In the second half, Jones III caught fire and finished with 17 points and eight rebounds. He attacked the middle of Kentucky’s defense and got Davis in foul trouble.
This was one of the sparks that started a run for the Bears to bring the game within 10 points late in the game.
“I just did my best to be aggressive for my team, because my teammates were telling me just to do my best and establish a position on the inside and have an inside game,” Jones III said.
Despite the on-court accolades his team accrued, Drew said he appreciates the achievements his team earns in the classroom.
The Bears tallied seven individual academic awards, have six players with GPA above the 3.0 mark, and have the highest team cumulative GPA in program history this season.
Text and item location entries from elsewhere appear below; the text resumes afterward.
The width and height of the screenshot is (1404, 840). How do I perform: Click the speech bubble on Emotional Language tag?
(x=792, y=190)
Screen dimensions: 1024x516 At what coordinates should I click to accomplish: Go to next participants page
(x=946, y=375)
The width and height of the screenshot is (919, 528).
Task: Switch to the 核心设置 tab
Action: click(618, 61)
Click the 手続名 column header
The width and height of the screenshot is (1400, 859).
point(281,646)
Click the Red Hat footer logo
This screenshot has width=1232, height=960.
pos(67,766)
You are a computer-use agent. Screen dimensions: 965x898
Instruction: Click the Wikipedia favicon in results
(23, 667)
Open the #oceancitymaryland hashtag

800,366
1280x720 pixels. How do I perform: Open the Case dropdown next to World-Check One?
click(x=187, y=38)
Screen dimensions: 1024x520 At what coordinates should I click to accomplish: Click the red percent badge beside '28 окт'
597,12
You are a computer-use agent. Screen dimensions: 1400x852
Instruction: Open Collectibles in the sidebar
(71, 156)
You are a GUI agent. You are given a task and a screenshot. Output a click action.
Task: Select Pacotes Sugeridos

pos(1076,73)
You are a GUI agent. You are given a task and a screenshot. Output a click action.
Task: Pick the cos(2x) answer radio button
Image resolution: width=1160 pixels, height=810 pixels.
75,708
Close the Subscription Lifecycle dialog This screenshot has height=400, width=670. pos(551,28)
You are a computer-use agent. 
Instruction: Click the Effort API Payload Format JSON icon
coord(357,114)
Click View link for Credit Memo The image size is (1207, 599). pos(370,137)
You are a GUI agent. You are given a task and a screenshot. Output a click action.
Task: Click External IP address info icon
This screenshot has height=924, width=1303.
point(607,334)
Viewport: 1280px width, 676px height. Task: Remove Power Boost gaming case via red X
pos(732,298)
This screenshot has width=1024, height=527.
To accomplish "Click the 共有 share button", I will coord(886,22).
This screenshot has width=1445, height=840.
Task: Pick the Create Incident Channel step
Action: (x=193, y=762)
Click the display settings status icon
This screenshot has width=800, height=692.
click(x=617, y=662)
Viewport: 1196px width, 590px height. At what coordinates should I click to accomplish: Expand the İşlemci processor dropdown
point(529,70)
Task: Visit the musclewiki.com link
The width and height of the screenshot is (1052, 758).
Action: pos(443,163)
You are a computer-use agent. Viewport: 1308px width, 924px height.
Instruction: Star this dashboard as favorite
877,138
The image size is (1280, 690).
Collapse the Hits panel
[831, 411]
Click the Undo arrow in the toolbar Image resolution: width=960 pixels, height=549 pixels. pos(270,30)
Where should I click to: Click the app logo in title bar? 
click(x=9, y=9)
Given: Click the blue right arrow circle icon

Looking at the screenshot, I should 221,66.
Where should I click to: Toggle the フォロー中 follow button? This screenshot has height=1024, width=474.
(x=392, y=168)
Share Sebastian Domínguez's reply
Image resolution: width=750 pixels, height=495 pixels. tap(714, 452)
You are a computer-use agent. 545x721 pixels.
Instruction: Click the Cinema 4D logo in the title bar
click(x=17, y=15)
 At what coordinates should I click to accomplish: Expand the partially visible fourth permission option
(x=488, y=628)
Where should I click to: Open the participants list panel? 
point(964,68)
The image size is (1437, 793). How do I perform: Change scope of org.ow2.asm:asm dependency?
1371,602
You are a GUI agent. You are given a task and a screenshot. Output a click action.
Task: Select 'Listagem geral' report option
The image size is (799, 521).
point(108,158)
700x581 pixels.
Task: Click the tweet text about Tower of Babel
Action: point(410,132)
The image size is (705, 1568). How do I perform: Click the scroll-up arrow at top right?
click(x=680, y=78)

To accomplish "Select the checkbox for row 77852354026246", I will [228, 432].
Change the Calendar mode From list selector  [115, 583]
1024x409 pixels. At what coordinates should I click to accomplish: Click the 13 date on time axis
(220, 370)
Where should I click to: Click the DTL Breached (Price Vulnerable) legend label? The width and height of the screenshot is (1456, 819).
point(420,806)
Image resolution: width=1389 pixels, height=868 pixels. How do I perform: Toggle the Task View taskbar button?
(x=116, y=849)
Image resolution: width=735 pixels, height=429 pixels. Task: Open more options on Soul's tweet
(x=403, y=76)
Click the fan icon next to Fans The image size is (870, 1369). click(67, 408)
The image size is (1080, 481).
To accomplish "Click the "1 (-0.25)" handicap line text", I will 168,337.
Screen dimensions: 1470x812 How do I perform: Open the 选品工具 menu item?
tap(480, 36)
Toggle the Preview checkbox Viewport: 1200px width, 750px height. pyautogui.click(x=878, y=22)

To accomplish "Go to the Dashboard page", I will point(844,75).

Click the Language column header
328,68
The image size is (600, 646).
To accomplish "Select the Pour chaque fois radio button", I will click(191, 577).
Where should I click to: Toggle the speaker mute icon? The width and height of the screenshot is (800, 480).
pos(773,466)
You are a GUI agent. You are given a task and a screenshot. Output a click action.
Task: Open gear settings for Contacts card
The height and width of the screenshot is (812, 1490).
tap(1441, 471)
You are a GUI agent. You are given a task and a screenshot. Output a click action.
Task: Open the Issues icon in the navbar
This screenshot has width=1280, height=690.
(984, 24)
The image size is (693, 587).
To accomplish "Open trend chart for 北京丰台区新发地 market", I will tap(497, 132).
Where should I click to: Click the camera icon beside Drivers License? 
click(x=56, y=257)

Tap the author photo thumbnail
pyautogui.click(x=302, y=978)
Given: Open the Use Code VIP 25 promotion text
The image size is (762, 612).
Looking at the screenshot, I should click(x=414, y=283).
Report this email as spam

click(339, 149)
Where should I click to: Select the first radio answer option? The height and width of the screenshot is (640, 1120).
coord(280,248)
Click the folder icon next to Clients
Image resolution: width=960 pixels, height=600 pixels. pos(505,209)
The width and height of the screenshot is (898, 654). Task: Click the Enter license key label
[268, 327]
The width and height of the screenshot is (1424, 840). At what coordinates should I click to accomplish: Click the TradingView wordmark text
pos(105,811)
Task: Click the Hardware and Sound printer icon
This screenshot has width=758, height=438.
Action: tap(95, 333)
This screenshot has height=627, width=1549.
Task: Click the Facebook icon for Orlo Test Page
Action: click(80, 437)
“So often we want college kids to be student-athletes, and yet when they do well academically, we might not give them the praise they get when they execute on the court,” Drew said.
This academics-first attitude was highlighted by Baylor coach Grant McCasland’s tweet.
He tweeted a picture of senior Quincy Acy huddled over a laptop, writing a six-page paper for class at 11:30 p.m. the night before the game against Kentucky with the hashtag “#StudentAthlete.”